We combine 4 and 5 to $F_{rocket}(t) = m (a + g - g ( \frac{v_{ter}-at}{v_{ter}} )^2 )$ (Eq. 6) $F_{rocket}(t) = m (a + \frac{2ag}{v_{ter}}t - \frac{a^2g}{v_{ter}^2}t^2)$ (Eq. 7)

If we integrate this with regards to t from 0 to t=v_ter/a, we get the total impulse I to slow down the vehicle to a standstill (or hover, really). $I=\int_{0}^{v_{ter}/a}F_{rocket}(t)dt$ (Eq. 8 )

This yields $I = m v_{ter} (1 + \frac{2g}{3a})$ (Eq. 9)
also known as the formula of Powered Landing Impulse from now on.

Simple, isn’t it?!

The first term, 1, tells about the terminal velocity momentum that always has to be nulled, and the second term 2g/3a is gravity loss with aerodynamic gain taken into account.

What we can see from this is that the landing impulse is directly proportional to the terminal velocity, which was not so obvious beforehand.

We can still calculate further parameters of the landing penalties:

The delta vee can be calculated (again we use the constant mass approximation): $\Delta v=I/m =v_{ter} (1 + \frac{2g}{3a})$ (Eq. 10)
And the propellant mass as well: $I=m_{prop} v_{ex}$ so $m_{prop}=I / v_{ex}$ (Eq. 11)

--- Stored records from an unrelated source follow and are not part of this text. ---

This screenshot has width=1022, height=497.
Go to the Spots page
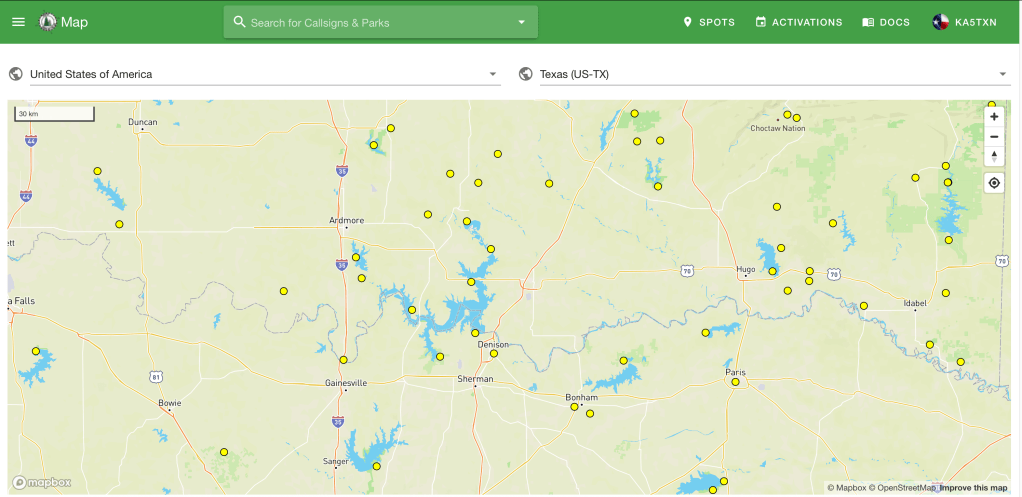click(x=708, y=22)
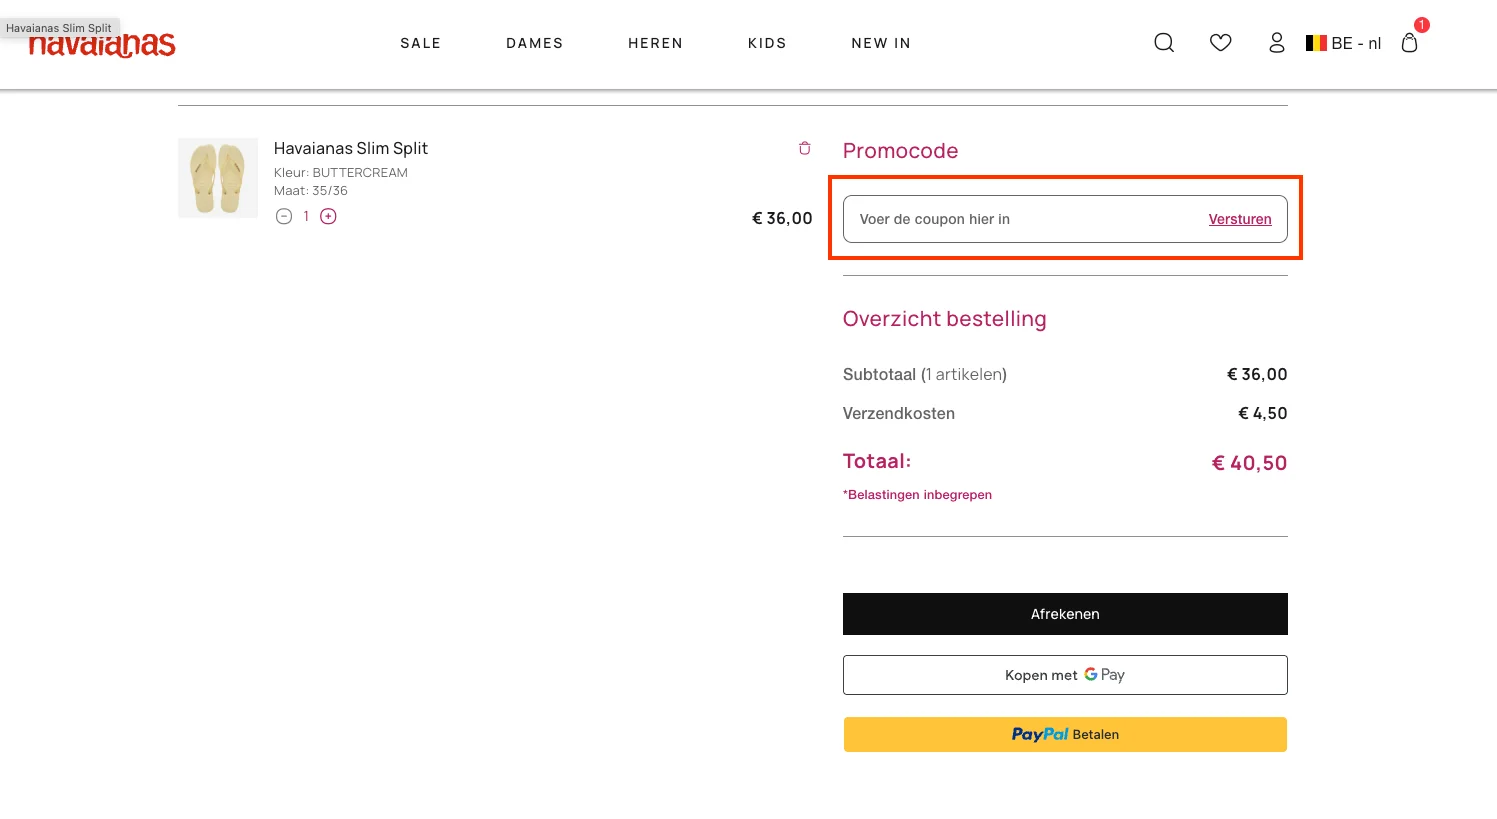This screenshot has width=1497, height=819.
Task: Open the DAMES menu
Action: [x=534, y=43]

One last simplification is the Powered Landing Penalty Fraction which is the fraction of delta vee going over the ideal delta vee with infinite acceleration. This is simply: $N_{penalty}=\Delta v - v_{ter} = \frac{2g}{3a})$ (Eq. 12)

## Example

For a 1000 kg vehicle with a terminal velocity of 100 m/s, and real landing acceleration of 2 gees (about 20 m/s^2), the penalty is $\frac{2g}{3a} = \frac{2g}{3 \cdot 2g} = 1/3 \approx 0.3$ powered langing impulse is thus $I = m v_{ter} (1 + N_{penalty}) = 1000 kg \cdot 100 m/s (1+1/3) \approx 1.3E5 Ns$

and $\Delta v = 100 m/s (1+N_{penalty}) \approx 130 m/s$

With an ISP of 250 s, the exhaust velocity would be roughly 2500 m/s. Thus the amount of propellant needed would be: $m_{prop}=I / v_{ex} = \frac{1.3E5 Ns}{2.5E3 m/s} = 50 kg$

The amount of propellant is surprisingly low, 5% of the total mass. Thus we can get away with not using the rocket equation or changing mass. The vehicle feels 3 gees here (because of the one additional earth gravity gee besides the two acceleration gees), so it might be a little hard on a crew.

If the deceleration would have been done at only one gee, then the penalty would have been 0.7, delta vee would have been 170 m/s and the impulse would have been 1.7E5 Ns. The propellant mass would have been 70 kg, or about 7% of the total landed mass.

## Graphs

Included are a few general graphs where you can overview the situation with a quick glance.  ## Further Notes

It can be noted that these formulas are probably not very accurate (the drag portion, the total mass portion just to mention a few), but nevertheless take into account most of the important variables in the powered landing problem, and an elaborate finite step analysis can be avoided when doing preliminary design. (I have done such in Simulink). The low terminal velocity and reasonable acceleration are of paramount importance to minimize mass penalties from a powered landing. Also, the craft will require some propellants for hover, as the braking has to be done to a certain height from the surface and a final low velocity landing must be done from there. Height measurements are not sufficiently accurate and the time responses of engine ignition and throttle are too slow so a direct landing to a pad is probably not realistic. This all will be handled in the second part of the powered landing analysis. 🙂

A similar simple result can probably not be reached for launch, because it is most often thrust limited (full throttle), the mass changes significantly (higher fuel fraction) and drag fights against the vehicle as well (drag helps in landing) and the acceleration is to ever higher speeds. Thus it seems unlikely that there is a simple analytical equation taking into account drag and gravity losses for launch, even though there is one for landing.